Ülkemizin nüfusunun artması ile birlikte trafikte var olan araç sayısı da artıyor. İnsan ve araç sayısının hızlı artışı trafiği genel olarak karmaşık hale getiriyor. Trafik büyükşehirlerimizde çözülmesi gereken önemli bir sorun olarak karşımıza çıkıyor. Yurdun en ücra köşelerinde bile yaşanan trafik kazaları da önlenemeyen çözülemeyen bir mesele ve yürek yangını olarak varlığını sürdürüyor.
Her yıl dünyada 1,3 milyon kişi trafik kazalarında ölüyor. Türkiye ölümlü trafik kazalarında dünyada -yıllara göre sırası değişiklik gösterse de- genellikle ilk on ülke arasında yer alıyor. Çok anlamsız, önemsiz gibi gördüğünüz bir trafik kuralının ihlali telafisi mümkün olmayan büyük kazaların nedeni olabiliyor. Trafik kazaları ocakları söndürüyor, canları yakıyor. Trafiğin kurallarına uyulmadığı için yaşanan trafik kazaları, genç yaşlı demeden aramızdan aldığı insanlar, söndürdüğü ocaklar, yıktığı yuvalar, öksüz yetim bıraktığı çocuklar ile tam anlamıyla bir terördür, felakettir.
Trafik kuralları ve trafik işaretlerinin herkes tarafından aynı anlaşılıp konuşulacak, uygulanacak ortak bir dili vardır. Trafiğin ortak dilinin olması herkes tarafından aynı anlaşılır, okunur, yazılır, yaşanılır ve uygulanabilir olmasını da kolaylaştırır diye düşünüyoruz. Ancak herkes tarafından aynı şekilde okunup, yazılıp anlaşılıp uygulanamıyor. Trafik kurallarını, trafik işaretlerini kendine göre yorumlayan yayalar ve sürücüler nedeniyle trafik kazaları da önlenemiyor.

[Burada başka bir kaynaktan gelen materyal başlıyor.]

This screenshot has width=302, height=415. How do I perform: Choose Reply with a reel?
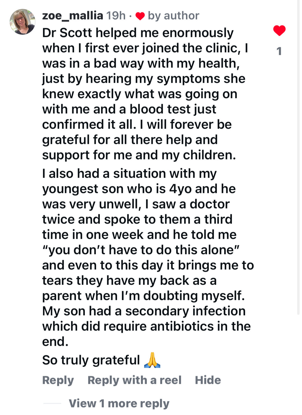click(134, 380)
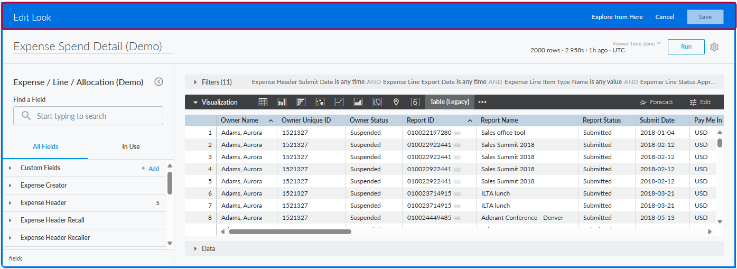
Task: Select the single value visualization icon
Action: [415, 102]
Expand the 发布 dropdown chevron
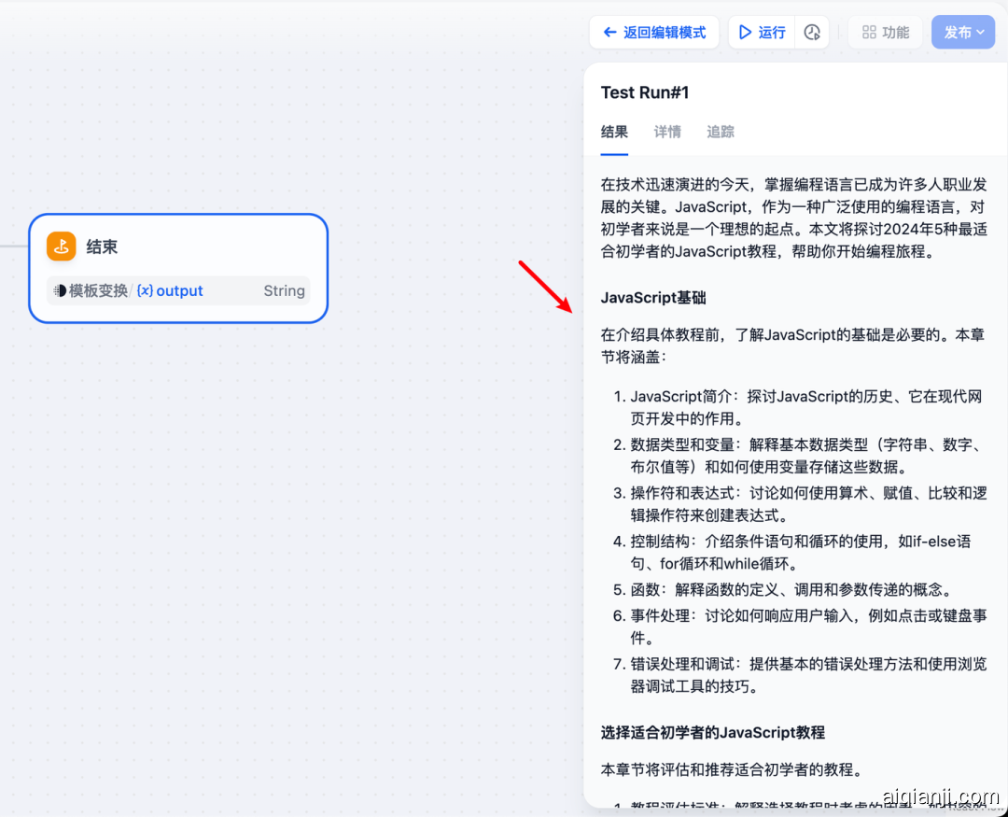 [981, 33]
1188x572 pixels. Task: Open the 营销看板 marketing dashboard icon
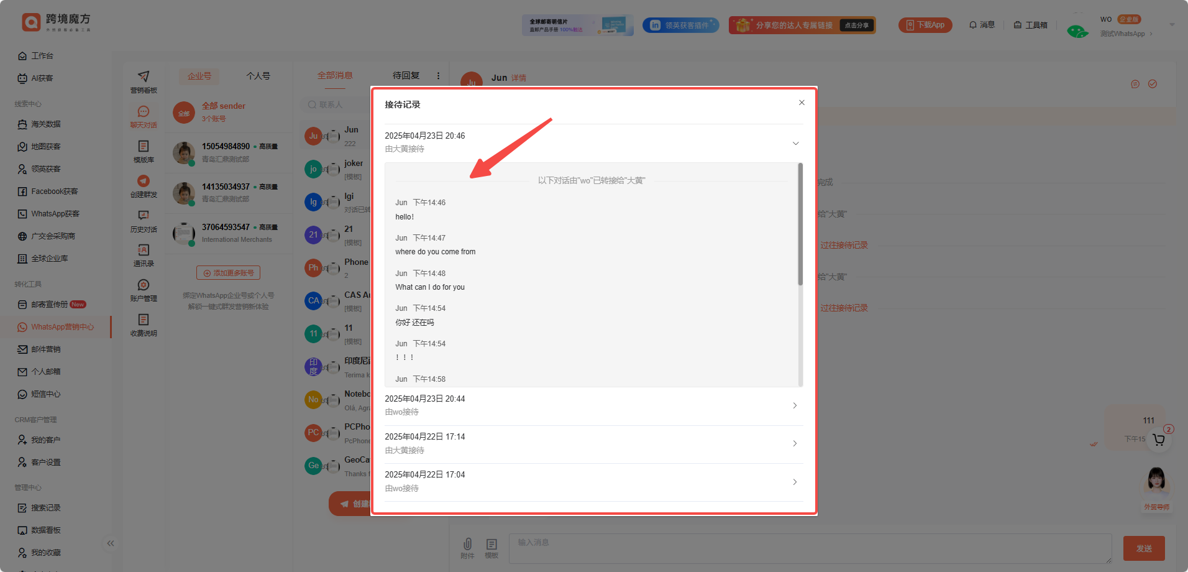tap(144, 77)
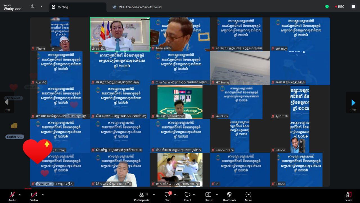
Task: Expand the Audio options chevron
Action: pyautogui.click(x=20, y=195)
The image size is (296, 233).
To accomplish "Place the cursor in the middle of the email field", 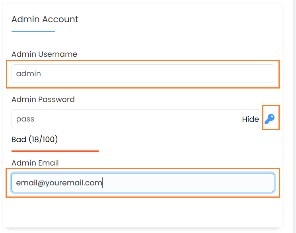I will coord(143,183).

Trafik kuralına uymayan her sürücü ve yaya içinde gizli bir trafik canavarı yaşatmaktadır. Hepimiz trafikten, trafiğin karmaşıklığından, trafik kazalarından muzdarip, dertliyiz. Ama trafik canavarı uzaylı değil. Trafik kurallarına uymayarak trafik canavarına dönüşen, trafik terörünü yaratan bizleriz. Trafik kurallarını ihlal eden her yaya veya her sürücü trafik terörünün baş aktörü olarak bilerek ya da bilmeden gizli birer trafik canavarı olarak aramızda dolaşıyor.

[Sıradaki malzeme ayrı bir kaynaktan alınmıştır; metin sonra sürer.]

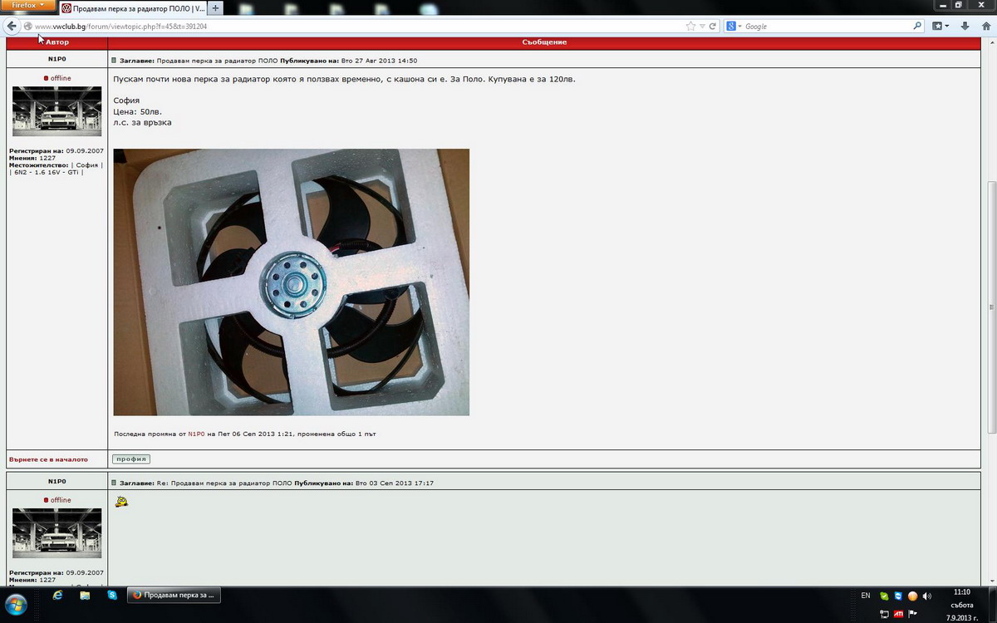This screenshot has width=997, height=623.
Task: Bookmark this page with the star icon
Action: click(690, 27)
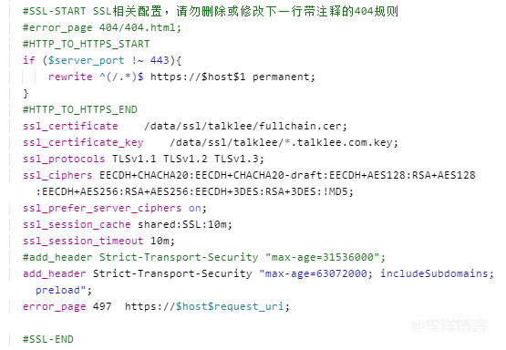The height and width of the screenshot is (350, 506).
Task: Click $host$request_uri in error_page 497 line
Action: click(230, 306)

Yaya olarak sabırsızız. Karşıdan karşıya geçerken yaya geçitlerini, trafik lambalarını beklemek hepimiz için çok zor geliyor. Atlıyoruz yollara. Araç kullanırken evimize herkesten erken ulaşmak istiyoruz. Telaşlanıyoruz. Hız yapıyoruz. Hatalı sollama, her şeritte gezme derken kaza yapıyoruz. Oysa “geç olsun, güç olmasın.” diyerek kurallara uyarak yolumuza gitmeliyiz. Gideceğimiz yere biraz geç kalsak da kurallara uyarak güvenli gitmeyi daha doğru yol olarak tercih etmeliyiz. İklim koşullarını, yol koşullarını daima gözetmeliyiz.

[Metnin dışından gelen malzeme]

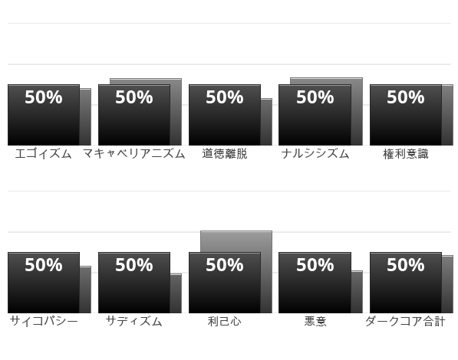This screenshot has height=360, width=458.
Task: Click the 権利意識 50% bar
Action: click(x=406, y=115)
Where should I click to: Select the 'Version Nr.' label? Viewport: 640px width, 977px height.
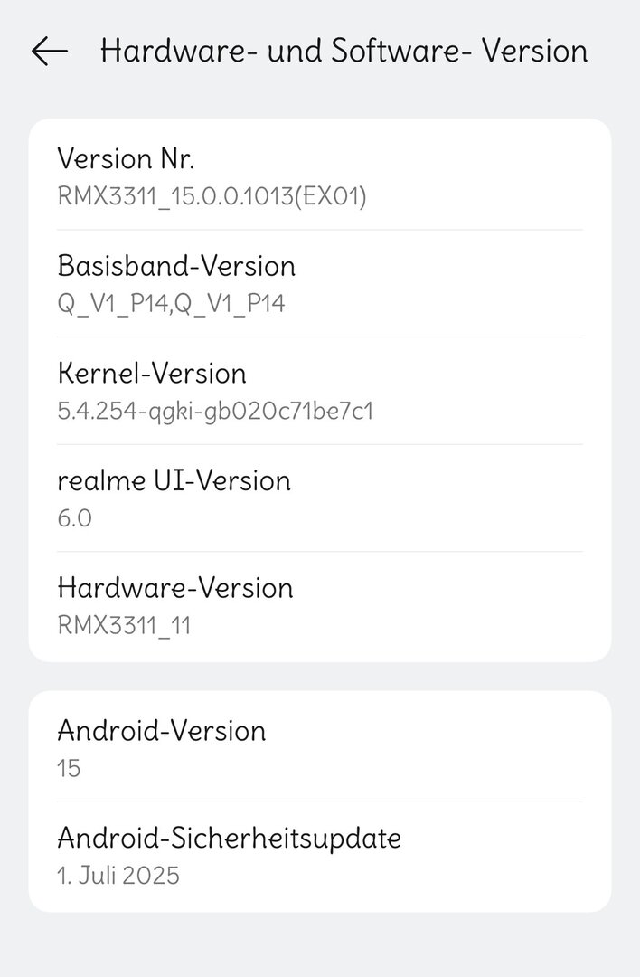(126, 158)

Araç kullanırken gaza basmak isteyebilirsiniz, asfaltı ağlatmak isteyebilirsiniz. Gideceğiniz yere uçarak gitmek isteyebilirsiniz. Ama atalarımızın şu sözü kulaklarınızda olsun: “Acele giden ecele gider.” Sosyal bir varlık olduğumuzu unutmadan, başkalarıyla yaşadığımızı, bu dünyada her şeyde başkalarının da hakkı olduğunu unutmadan, diğer sürücülerin ve yayaların da hakkına saygı göstererek kul hakkına girmeden, sabrederek araç kullanmalıyız.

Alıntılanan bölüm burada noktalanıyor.